**Document excerpt**.
-- START --
- Structure: Regional knockout championship
- Teams: 15
- Winners: Huddersfield
- Runners-up: Hunslet

= 1931–32 Yorkshire Cup =

24th occasion of the Yorkshire Cup

The 1931–32 Yorkshire Cup was the twenty-fourth occasion on which the Yorkshire Cup competition had been held. Huddersfield won the trophy (for the eighth time) by beating Hunslet in the final by the score of 4–2.

== Background ==
The Rugby Football League's Yorkshire Cup competition was a knock-out competition between (mainly professional) rugby league clubs from the county of Yorkshire. The actual area was at times increased to encompass other teams from outside the county such as Newcastle, Mansfield, Coventry, and even London (in the form of Acton & Willesden.
-- END --
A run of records
-- START --
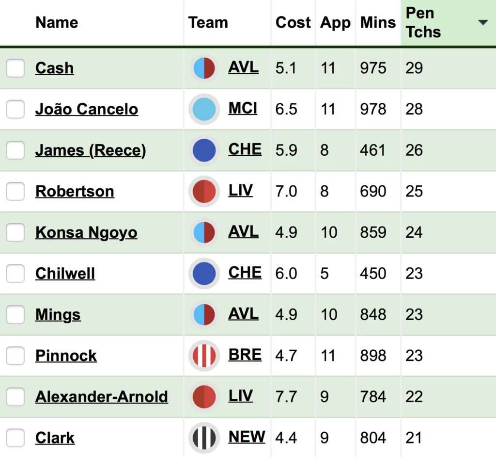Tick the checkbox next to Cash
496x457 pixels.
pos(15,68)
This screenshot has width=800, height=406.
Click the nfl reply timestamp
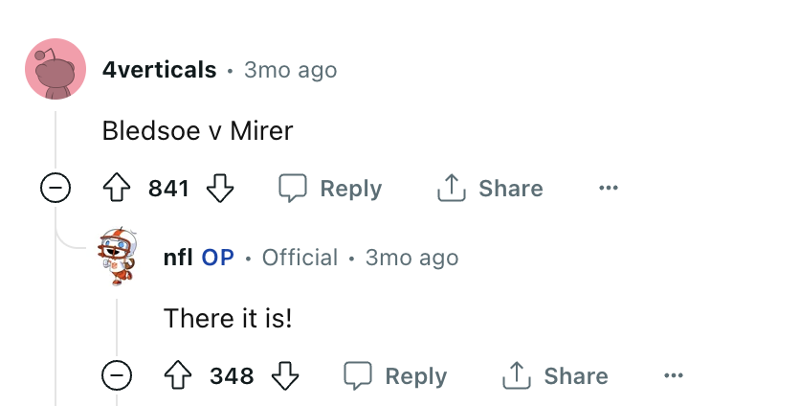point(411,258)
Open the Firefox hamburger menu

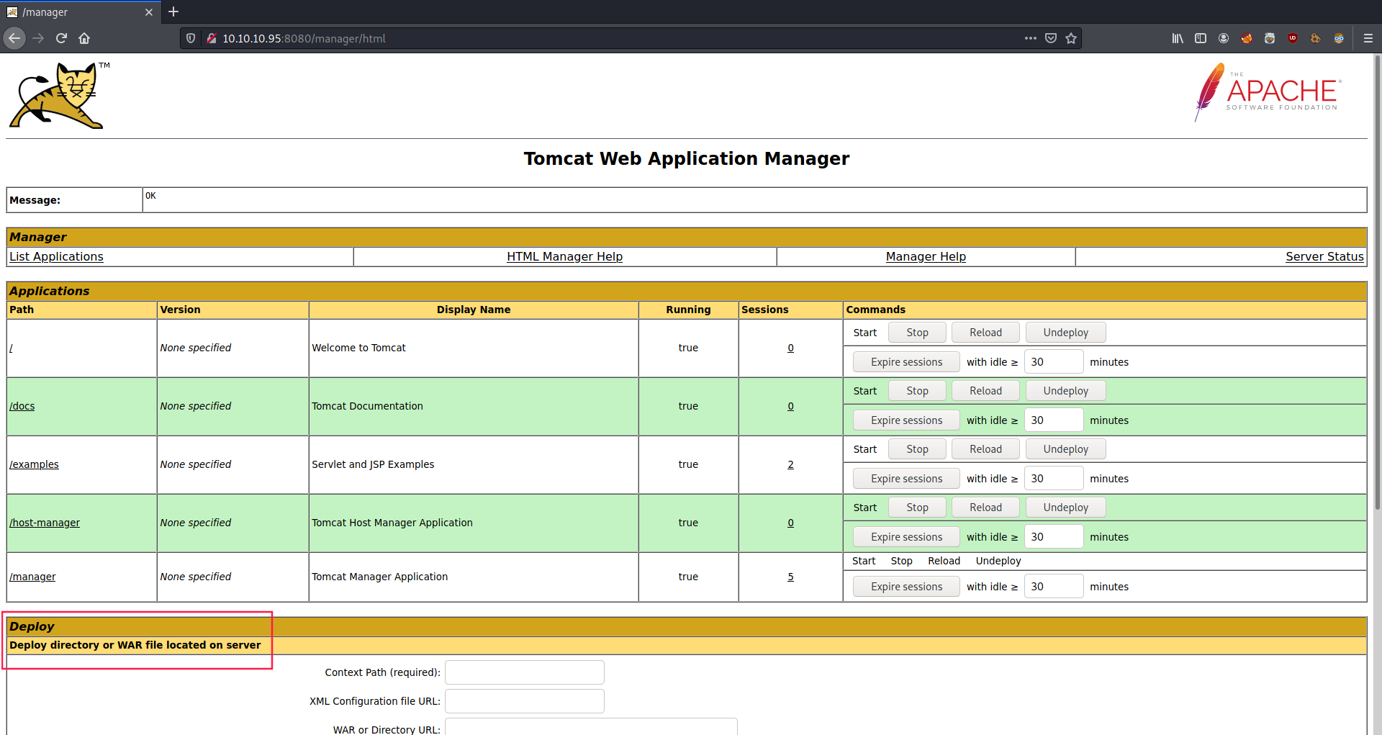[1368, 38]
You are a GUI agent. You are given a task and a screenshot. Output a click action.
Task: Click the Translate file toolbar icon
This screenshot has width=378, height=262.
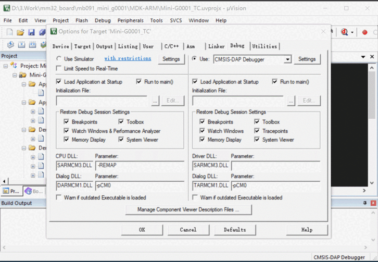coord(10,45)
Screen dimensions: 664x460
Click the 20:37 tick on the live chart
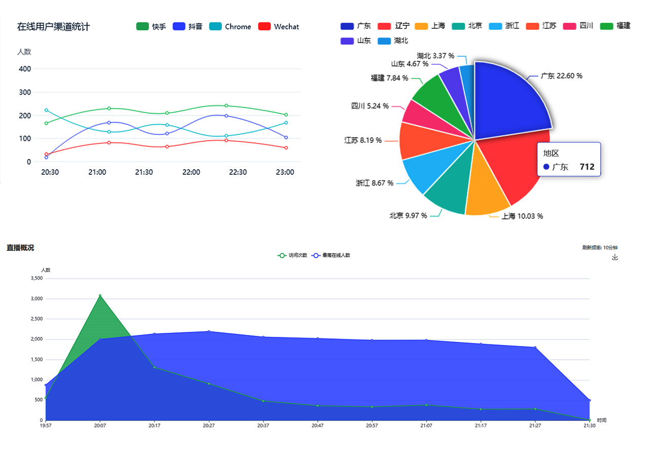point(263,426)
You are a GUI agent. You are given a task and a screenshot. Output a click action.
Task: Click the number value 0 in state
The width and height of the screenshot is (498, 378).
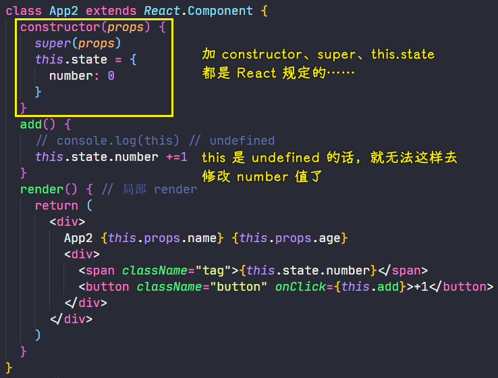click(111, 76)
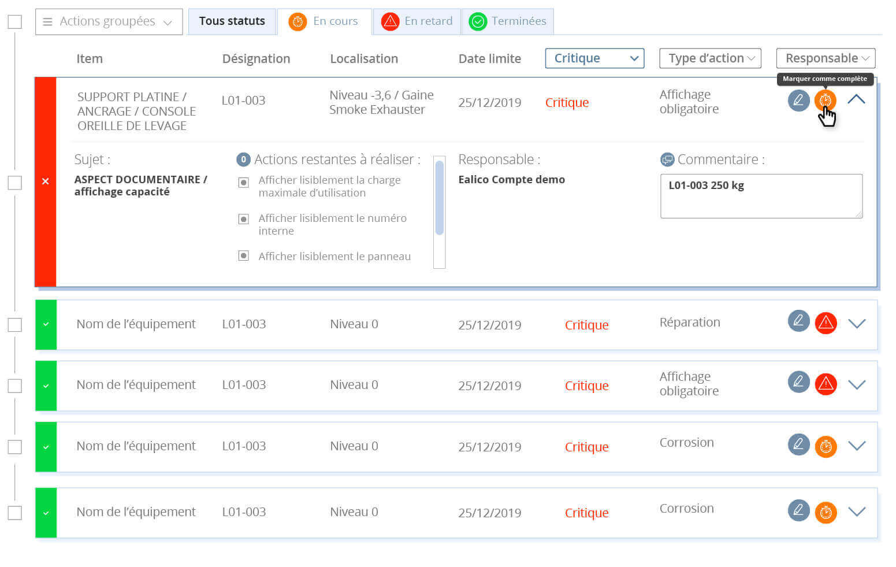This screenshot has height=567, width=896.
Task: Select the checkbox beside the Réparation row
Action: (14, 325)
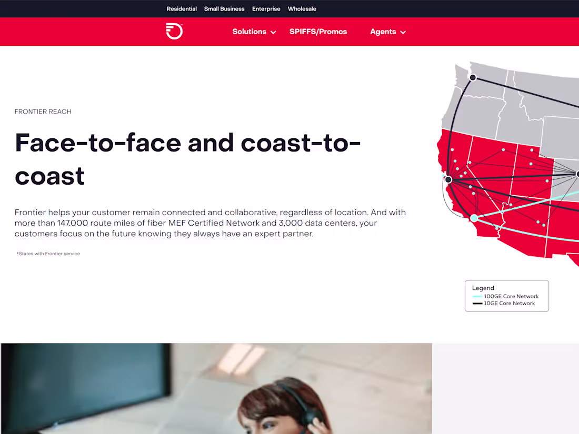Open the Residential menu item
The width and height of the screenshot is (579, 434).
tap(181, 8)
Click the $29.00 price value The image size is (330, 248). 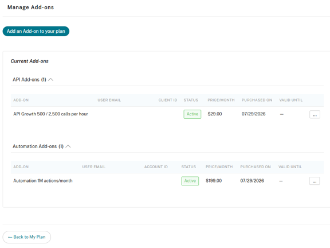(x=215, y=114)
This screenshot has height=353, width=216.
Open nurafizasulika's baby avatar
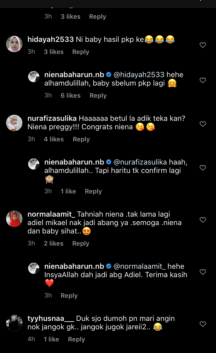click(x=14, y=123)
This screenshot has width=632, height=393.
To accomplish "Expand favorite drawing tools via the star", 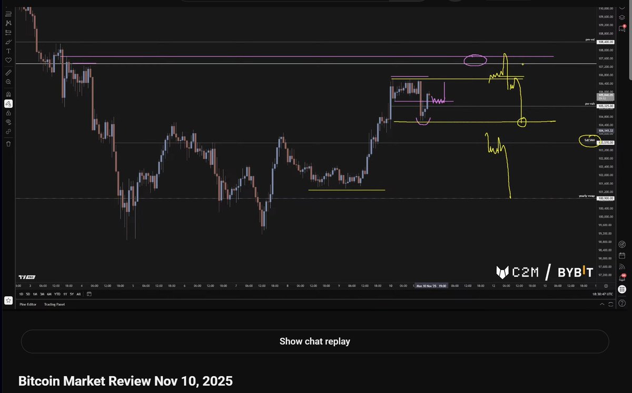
-- END --
-- START --
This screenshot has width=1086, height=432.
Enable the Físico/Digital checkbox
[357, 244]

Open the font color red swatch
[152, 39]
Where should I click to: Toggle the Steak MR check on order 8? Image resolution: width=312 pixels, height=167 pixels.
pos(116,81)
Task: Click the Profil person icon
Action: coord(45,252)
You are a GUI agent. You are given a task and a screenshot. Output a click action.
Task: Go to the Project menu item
-- END --
**Written problem 1**.
Answer these questions about the 1931–32 Yorkshire Cup text:
(a) How many teams took part?
(b) What was the score in the final?
(c) Which club represented London in the competition?
**Written problem 2**.
In the records, substitute "screen capture" for "screenshot", starting with the line containing "Tick the checkbox next to Cash" and going on through the line containing "point(263,426)". Leave everything else unchanged and omit the pictures.

**Full answer 1**.
(a) 15
(b) 4–2
(c) Acton & Willesden

**Full answer 2**.
Tick the checkbox next to Cash
496x457 pixels.
pos(15,68)
This screen capture has width=800, height=406.
Click the nfl reply timestamp
point(411,258)
Open the Firefox hamburger menu

[1368, 38]
You are a GUI agent. You are given a task and a screen capture. Output a click action.
Task: Click the Translate file toolbar icon
This screen capture has width=378, height=262.
coord(10,45)
Screen dimensions: 664x460
Click the 20:37 tick on the live chart
point(263,426)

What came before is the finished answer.